> _Data under study_:
* * * * *
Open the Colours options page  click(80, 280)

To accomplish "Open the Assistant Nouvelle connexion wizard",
* * * * *
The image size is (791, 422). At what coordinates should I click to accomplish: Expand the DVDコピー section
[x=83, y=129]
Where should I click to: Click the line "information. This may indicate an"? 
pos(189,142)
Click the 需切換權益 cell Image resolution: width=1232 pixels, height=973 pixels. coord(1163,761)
* * * * *
> _Aim of the exercise_: Write out exactly the lines above between the line with "The image size" and the line with "Click the 需切換權益", inclusive, and nothing beyond them.

> _Response to this exercise_:
The image size is (791, 422). At what coordinates should I click to accomplish: Expand the DVDコピー section
[x=83, y=129]
Where should I click to: Click the line "information. This may indicate an"? 
pos(189,142)
Click the 需切換權益 cell Image resolution: width=1232 pixels, height=973 pixels. coord(1163,761)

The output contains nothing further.